Task: Beginning with the line that contains "Task: Click the answer box for part a", print each line to the end of the data exactly. Omit the pictures.

Extracted data entries
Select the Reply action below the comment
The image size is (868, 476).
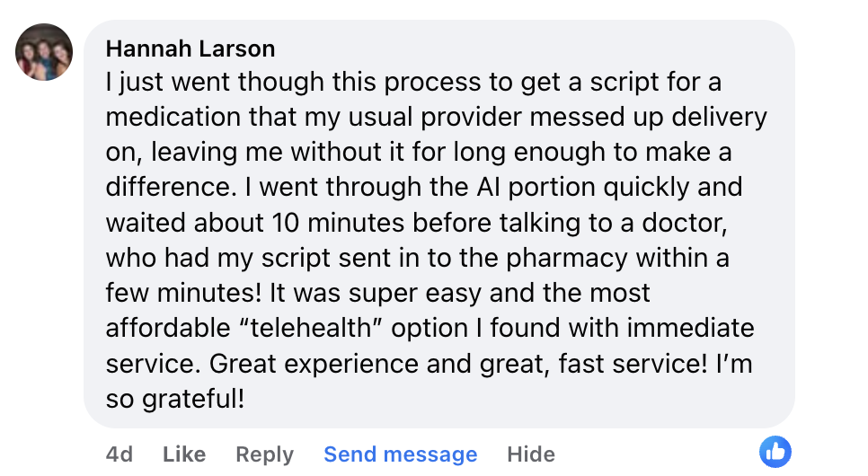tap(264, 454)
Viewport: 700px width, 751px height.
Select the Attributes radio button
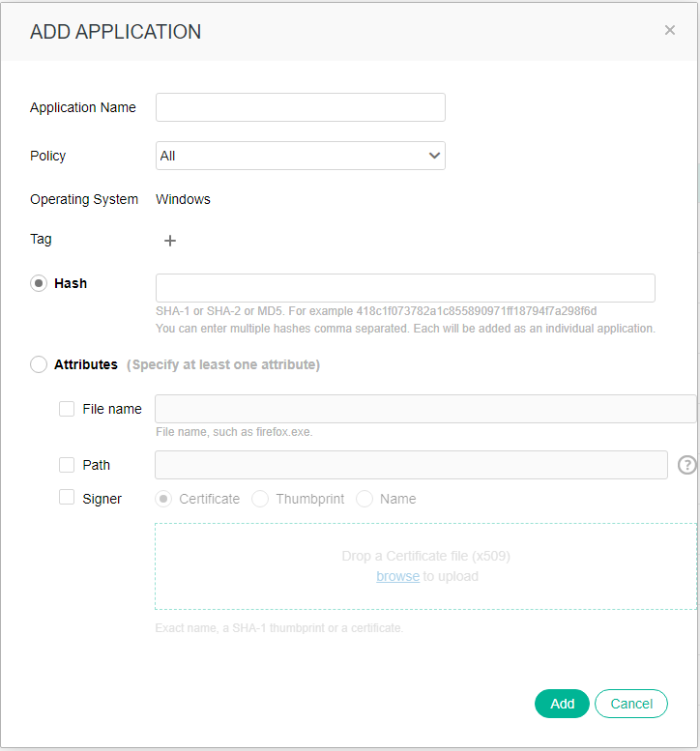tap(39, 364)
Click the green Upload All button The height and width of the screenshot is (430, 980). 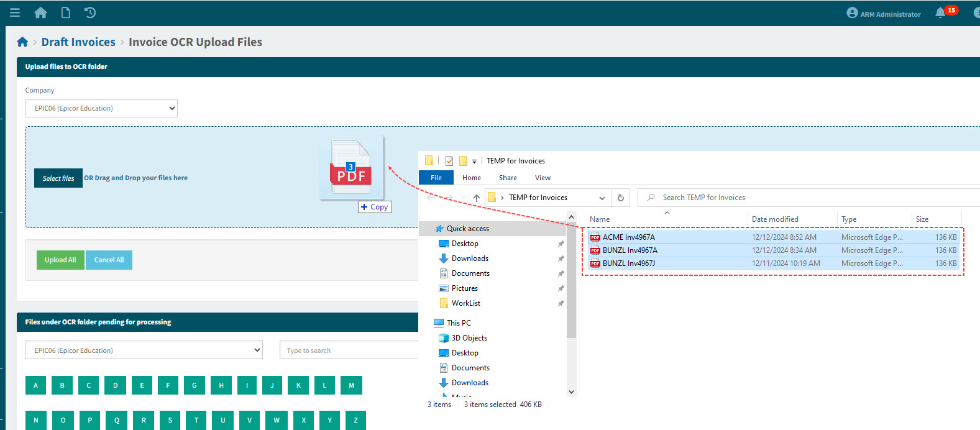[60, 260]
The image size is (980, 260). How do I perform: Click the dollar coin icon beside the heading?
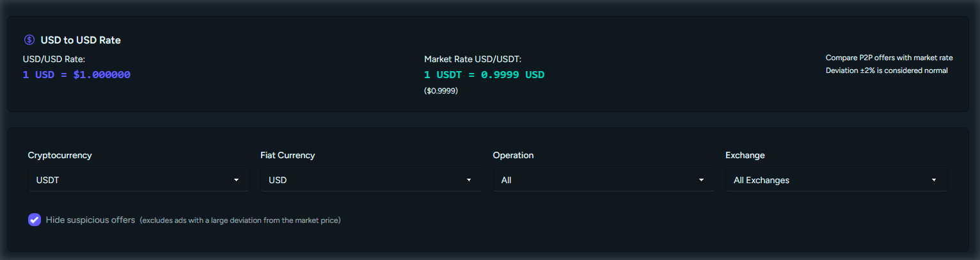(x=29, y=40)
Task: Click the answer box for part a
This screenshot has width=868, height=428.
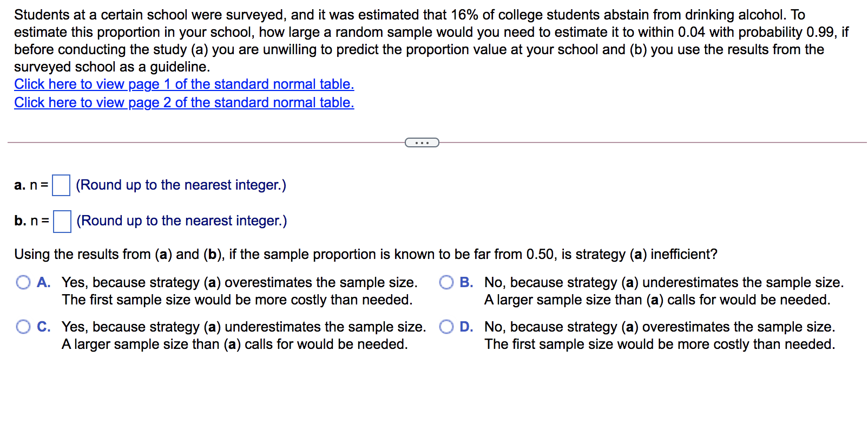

Answer section:
Task: Click the answer box for part a
This screenshot has width=868, height=428.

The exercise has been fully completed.